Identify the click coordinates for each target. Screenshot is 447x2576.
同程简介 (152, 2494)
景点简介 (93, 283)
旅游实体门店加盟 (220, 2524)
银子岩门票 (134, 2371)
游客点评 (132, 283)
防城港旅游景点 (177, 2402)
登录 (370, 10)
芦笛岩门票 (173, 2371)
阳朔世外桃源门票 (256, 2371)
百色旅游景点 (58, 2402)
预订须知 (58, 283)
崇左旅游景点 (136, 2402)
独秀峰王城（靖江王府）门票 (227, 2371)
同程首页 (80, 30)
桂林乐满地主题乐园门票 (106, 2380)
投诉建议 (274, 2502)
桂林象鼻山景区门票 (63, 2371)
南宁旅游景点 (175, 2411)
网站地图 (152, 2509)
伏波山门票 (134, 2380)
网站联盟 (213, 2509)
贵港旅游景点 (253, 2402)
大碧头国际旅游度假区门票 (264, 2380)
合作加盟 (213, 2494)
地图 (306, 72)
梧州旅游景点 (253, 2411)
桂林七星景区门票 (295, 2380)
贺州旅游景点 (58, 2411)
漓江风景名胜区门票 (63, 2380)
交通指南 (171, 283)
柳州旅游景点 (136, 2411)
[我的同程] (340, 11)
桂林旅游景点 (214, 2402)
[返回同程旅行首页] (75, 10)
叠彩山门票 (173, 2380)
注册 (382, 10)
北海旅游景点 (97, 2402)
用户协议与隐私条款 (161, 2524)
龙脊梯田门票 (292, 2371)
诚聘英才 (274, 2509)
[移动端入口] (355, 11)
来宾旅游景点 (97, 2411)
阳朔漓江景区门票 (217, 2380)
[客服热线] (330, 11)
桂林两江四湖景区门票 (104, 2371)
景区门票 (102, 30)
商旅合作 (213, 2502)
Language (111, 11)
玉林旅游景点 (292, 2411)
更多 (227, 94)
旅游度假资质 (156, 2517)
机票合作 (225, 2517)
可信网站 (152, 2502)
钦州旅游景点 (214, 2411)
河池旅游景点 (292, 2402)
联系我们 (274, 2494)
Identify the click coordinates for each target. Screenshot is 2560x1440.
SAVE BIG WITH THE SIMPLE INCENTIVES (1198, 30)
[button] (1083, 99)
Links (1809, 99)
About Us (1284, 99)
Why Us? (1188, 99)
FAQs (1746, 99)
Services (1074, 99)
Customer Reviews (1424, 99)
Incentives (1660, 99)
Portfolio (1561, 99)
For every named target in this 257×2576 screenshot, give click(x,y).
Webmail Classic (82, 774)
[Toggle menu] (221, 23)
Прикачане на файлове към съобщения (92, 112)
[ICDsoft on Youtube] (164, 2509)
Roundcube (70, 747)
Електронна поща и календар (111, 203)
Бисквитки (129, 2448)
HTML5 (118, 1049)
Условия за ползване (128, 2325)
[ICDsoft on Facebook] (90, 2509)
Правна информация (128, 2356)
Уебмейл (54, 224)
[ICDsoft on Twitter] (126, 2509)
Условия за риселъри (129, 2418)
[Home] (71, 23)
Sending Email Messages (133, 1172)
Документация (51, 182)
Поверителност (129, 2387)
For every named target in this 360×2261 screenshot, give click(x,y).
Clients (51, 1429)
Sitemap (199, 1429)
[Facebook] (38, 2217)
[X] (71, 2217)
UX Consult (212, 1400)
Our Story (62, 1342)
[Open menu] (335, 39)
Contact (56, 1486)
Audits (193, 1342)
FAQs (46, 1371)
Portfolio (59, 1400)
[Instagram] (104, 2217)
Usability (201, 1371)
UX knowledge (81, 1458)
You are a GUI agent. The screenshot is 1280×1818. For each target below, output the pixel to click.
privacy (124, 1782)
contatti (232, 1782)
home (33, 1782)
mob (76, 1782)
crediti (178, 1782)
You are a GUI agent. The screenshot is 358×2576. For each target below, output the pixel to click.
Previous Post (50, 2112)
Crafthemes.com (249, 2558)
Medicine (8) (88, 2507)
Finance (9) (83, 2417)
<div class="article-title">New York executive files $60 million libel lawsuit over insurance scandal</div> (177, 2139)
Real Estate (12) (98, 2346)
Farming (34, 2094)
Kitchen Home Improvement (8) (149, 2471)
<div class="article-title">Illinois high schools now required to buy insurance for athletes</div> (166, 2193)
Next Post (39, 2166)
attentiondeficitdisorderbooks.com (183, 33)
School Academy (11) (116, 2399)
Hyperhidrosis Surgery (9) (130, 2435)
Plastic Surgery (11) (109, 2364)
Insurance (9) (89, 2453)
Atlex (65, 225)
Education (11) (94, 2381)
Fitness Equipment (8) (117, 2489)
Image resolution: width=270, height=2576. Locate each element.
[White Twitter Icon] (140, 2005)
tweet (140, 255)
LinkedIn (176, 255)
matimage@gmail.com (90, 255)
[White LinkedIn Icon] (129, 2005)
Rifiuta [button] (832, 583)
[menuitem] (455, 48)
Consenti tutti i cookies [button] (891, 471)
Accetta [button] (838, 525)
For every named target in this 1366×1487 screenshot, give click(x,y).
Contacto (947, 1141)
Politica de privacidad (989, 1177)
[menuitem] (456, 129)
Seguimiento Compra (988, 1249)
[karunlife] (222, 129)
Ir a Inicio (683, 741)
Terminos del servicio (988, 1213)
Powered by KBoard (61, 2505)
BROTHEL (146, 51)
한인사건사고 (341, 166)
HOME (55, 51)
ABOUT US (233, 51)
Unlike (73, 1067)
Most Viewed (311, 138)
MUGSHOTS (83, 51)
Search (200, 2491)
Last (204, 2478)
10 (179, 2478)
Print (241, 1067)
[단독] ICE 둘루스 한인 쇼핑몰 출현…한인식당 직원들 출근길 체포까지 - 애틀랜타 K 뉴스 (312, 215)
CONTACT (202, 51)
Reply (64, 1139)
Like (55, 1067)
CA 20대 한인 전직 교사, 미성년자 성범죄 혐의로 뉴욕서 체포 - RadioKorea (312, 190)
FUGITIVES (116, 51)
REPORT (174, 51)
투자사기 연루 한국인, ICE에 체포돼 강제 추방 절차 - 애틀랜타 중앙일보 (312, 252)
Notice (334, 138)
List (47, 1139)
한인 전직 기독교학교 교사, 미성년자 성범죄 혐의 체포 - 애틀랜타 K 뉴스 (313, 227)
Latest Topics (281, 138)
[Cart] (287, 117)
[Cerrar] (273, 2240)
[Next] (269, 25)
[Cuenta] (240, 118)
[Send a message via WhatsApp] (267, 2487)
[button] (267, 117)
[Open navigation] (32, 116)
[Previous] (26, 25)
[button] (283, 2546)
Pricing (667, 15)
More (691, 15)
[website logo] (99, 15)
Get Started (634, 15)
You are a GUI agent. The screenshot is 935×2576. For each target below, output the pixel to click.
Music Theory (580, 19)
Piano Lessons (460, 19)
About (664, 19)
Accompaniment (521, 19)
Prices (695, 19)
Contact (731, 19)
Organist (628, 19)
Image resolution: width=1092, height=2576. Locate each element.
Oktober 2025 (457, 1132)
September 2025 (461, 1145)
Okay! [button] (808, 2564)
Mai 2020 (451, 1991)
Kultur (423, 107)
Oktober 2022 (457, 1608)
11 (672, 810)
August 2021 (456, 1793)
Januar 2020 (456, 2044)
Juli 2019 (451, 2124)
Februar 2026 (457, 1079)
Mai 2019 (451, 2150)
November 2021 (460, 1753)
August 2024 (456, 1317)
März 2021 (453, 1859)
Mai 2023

_ _ _ _

▸ Task statement: Your answer must consist of every line in the listing that contains "미성년자".

▸ Task solution:
CA 20대 한인 전직 교사, 미성년자 성범죄 혐의로 뉴욕서 체포 - RadioKorea (312, 190)
한인 전직 기독교학교 교사, 미성년자 성범죄 혐의 체포 - 애틀랜타 K 뉴스 (313, 227)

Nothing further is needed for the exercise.